--- START ---
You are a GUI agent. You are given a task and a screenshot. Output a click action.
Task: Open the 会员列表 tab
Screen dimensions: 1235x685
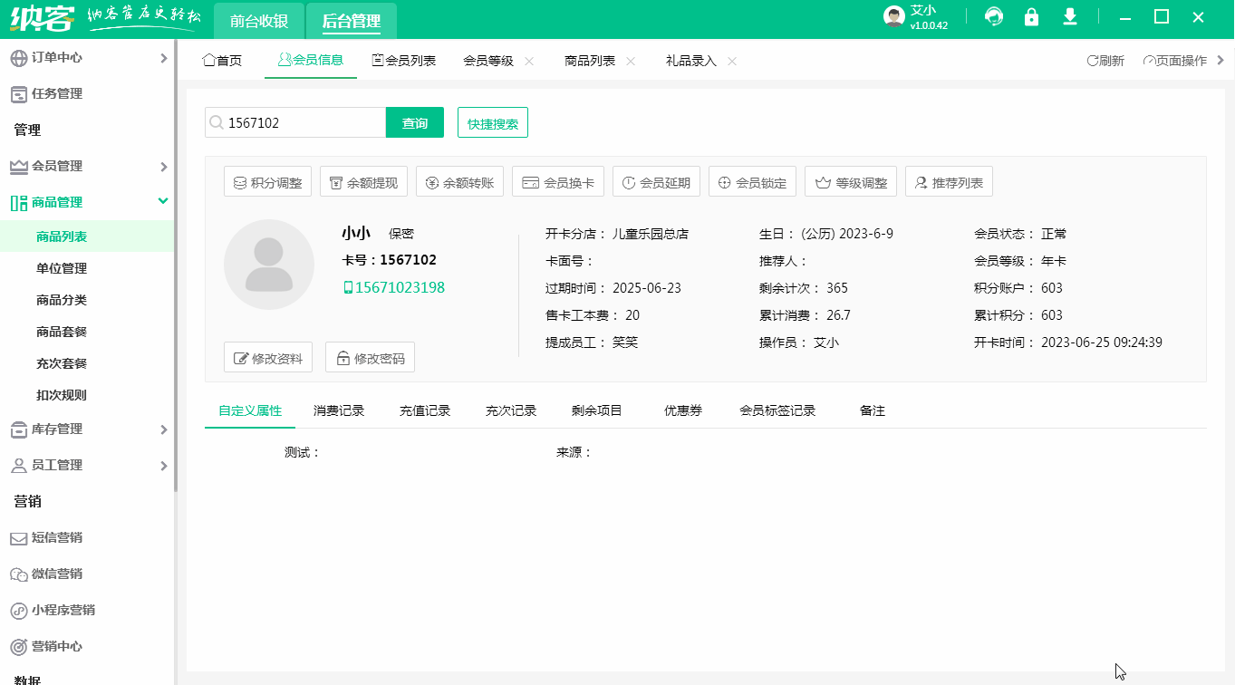pos(404,60)
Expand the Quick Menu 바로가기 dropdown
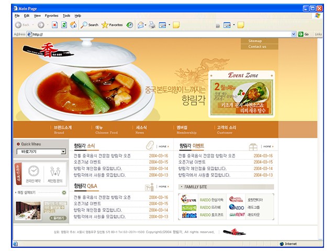Viewport: 335px width, 251px height. tap(63, 152)
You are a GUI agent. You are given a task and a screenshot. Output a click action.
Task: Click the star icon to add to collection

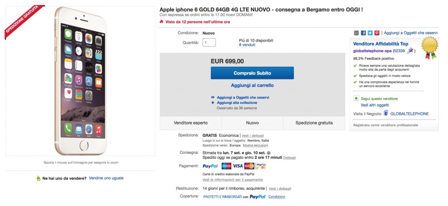[x=213, y=103]
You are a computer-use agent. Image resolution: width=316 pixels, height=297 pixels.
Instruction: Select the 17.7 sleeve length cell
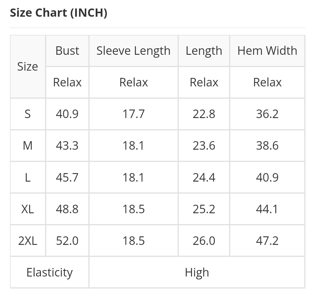tap(133, 114)
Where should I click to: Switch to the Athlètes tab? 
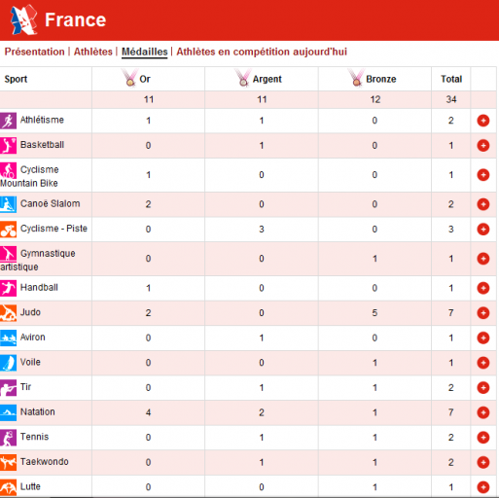pos(93,52)
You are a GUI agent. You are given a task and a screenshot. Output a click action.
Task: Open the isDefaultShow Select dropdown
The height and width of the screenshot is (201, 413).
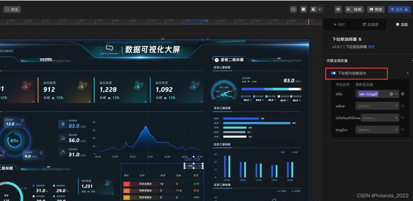tap(380, 118)
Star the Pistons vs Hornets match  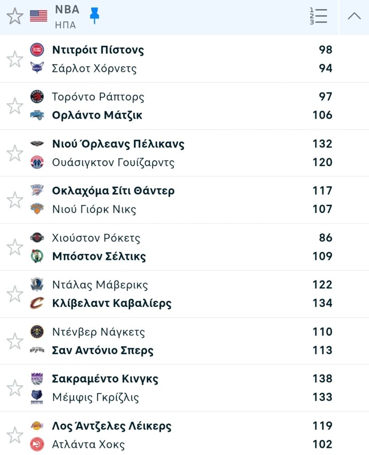tap(15, 59)
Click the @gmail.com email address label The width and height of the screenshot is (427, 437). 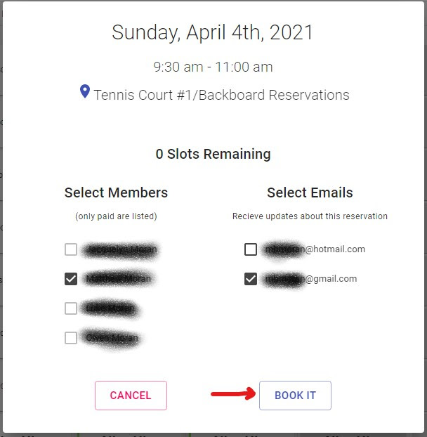point(311,279)
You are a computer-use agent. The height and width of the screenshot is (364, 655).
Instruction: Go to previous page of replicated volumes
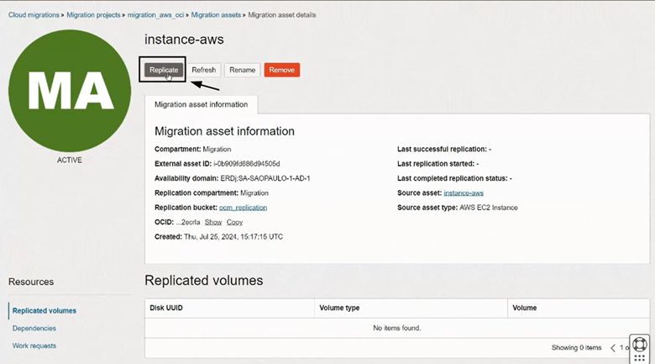coord(613,347)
--- END ---
• **WHAT TO DO**
Copy all lines of the preceding data that hold the word "Open".

• **SOLUTION TO THIS TASK**
Task: Open the 会员列表 tab
Task: Open the isDefaultShow Select dropdown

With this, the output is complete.